Dataset entries
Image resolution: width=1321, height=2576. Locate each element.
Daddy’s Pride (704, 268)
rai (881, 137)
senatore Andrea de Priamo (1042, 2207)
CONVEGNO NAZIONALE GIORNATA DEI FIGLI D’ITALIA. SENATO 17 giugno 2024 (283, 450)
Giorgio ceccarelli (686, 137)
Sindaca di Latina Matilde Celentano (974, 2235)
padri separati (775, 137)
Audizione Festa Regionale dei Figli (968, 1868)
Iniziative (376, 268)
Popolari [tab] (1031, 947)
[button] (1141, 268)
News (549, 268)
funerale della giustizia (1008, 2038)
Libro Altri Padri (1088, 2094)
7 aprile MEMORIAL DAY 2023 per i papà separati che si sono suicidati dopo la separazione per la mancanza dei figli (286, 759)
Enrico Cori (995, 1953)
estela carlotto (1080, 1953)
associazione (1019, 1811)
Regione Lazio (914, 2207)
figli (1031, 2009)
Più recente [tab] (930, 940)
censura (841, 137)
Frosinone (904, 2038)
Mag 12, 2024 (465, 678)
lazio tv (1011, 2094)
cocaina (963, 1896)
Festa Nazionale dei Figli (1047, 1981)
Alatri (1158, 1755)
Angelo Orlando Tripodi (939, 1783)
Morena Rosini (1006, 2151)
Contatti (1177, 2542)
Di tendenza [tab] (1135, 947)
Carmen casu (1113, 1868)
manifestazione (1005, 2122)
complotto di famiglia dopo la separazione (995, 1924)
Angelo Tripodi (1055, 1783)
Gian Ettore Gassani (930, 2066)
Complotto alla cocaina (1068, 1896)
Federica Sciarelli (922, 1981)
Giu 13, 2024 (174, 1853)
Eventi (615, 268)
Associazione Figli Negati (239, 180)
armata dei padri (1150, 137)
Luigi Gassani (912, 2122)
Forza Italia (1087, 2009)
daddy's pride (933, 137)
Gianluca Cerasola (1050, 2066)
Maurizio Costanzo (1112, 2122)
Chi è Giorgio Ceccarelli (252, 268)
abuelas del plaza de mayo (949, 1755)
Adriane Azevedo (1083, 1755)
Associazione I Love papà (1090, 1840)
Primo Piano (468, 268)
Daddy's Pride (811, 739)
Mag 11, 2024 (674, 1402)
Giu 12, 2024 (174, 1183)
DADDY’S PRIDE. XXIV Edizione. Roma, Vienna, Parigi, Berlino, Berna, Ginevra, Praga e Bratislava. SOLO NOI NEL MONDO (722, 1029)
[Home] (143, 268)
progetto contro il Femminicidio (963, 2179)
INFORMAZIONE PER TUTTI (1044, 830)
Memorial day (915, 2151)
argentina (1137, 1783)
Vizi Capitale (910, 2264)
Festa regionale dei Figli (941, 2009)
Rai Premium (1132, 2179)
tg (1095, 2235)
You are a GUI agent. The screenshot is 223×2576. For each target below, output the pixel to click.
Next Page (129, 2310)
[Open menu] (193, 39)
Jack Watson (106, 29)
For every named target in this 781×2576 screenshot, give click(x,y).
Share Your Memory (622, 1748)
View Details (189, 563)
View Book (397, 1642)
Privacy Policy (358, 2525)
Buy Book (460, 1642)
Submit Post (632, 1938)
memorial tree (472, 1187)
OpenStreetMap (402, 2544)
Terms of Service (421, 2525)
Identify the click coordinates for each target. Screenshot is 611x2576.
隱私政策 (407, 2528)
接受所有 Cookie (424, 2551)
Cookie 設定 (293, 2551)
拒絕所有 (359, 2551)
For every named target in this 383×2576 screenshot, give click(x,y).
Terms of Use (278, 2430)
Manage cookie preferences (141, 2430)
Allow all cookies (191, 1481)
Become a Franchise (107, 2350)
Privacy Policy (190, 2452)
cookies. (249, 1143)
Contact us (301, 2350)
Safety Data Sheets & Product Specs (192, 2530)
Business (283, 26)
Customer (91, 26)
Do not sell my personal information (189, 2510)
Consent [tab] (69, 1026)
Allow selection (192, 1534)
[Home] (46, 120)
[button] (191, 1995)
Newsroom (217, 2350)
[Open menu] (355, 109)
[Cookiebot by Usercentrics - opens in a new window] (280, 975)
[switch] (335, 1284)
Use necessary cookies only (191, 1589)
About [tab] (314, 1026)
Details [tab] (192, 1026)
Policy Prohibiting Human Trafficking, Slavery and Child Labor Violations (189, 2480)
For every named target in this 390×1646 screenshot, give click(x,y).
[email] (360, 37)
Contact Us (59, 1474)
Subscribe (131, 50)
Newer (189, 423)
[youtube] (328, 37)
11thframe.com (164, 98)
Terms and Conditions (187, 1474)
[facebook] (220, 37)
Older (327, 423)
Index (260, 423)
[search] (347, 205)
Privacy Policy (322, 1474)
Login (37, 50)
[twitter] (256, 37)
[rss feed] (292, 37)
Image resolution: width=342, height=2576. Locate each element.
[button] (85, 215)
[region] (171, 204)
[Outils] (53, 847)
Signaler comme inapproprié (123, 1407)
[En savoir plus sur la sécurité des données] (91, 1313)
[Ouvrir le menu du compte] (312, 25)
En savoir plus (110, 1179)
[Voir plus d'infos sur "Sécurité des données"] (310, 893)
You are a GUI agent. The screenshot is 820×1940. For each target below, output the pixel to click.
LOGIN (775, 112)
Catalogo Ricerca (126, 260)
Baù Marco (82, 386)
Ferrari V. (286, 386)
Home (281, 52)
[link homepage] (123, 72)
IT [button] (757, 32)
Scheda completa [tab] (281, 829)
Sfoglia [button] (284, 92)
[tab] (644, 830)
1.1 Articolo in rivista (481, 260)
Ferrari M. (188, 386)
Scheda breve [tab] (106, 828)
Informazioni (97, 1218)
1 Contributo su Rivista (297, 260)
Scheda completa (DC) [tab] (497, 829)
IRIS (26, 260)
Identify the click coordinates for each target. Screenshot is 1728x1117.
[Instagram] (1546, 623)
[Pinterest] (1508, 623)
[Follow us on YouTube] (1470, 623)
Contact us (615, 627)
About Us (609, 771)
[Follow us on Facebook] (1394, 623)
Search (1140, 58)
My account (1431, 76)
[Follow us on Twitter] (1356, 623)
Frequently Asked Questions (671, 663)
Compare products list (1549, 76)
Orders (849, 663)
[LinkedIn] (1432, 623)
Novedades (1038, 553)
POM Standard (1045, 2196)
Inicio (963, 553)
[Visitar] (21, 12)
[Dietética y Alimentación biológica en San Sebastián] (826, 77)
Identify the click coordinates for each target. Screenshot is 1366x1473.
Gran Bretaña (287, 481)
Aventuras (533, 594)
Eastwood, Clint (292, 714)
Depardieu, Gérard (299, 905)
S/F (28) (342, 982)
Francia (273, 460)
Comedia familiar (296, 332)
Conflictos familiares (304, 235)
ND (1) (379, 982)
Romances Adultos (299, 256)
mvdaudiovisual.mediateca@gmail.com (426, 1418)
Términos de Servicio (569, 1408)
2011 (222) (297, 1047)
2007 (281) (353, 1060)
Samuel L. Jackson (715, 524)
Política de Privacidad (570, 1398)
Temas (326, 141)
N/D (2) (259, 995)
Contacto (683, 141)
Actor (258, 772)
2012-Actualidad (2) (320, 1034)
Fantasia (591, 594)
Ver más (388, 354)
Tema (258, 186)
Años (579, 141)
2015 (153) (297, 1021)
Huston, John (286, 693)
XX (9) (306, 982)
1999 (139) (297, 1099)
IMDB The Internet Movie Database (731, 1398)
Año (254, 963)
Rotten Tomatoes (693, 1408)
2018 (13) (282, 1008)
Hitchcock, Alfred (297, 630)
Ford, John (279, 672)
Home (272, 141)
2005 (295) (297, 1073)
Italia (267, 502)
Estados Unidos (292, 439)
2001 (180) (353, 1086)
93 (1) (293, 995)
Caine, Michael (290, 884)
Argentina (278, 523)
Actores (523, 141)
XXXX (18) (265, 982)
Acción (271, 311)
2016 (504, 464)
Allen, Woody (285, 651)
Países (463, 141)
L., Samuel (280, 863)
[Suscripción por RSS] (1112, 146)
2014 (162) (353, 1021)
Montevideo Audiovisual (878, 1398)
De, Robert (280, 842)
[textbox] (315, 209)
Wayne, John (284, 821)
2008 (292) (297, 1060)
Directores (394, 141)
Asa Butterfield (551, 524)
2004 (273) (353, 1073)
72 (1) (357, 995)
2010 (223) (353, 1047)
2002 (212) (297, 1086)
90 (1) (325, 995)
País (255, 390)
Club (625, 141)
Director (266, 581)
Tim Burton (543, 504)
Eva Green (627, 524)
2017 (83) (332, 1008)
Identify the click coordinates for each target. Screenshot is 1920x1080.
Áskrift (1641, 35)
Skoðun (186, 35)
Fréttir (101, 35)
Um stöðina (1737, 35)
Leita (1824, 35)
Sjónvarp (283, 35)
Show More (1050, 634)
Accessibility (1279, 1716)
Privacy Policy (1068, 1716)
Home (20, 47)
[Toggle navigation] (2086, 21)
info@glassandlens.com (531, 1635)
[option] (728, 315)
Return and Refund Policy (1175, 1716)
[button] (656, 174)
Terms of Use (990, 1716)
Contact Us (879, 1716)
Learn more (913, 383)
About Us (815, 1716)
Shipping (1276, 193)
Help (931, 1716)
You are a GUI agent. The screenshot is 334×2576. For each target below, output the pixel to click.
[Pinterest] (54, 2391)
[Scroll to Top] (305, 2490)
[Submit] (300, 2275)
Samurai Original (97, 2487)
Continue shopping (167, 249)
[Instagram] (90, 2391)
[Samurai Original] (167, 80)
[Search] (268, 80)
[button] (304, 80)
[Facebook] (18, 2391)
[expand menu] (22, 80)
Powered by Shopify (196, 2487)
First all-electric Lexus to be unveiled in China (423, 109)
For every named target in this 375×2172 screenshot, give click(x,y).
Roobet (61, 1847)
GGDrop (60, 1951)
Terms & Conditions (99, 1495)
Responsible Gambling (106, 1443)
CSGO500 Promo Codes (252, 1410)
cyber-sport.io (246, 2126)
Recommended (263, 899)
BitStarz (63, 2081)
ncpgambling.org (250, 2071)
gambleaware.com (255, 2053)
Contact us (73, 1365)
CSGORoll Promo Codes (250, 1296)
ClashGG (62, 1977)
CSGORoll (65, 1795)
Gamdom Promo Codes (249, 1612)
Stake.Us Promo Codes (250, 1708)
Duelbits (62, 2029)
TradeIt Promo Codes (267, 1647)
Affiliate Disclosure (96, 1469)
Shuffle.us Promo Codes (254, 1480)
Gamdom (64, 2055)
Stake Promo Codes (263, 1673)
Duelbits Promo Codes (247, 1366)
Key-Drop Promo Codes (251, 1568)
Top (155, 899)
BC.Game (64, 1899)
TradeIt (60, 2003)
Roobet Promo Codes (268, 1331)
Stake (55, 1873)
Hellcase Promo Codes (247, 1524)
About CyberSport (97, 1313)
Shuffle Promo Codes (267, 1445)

EXERCISE INSTRUCTIONS ▸ The answer must be every line of the data that holds the word "plus".

RESPONSE TO THE TASK ▸
[En savoir plus sur la sécurité des données] (91, 1313)
En savoir plus (110, 1179)
[Voir plus d'infos sur "Sécurité des données"] (310, 893)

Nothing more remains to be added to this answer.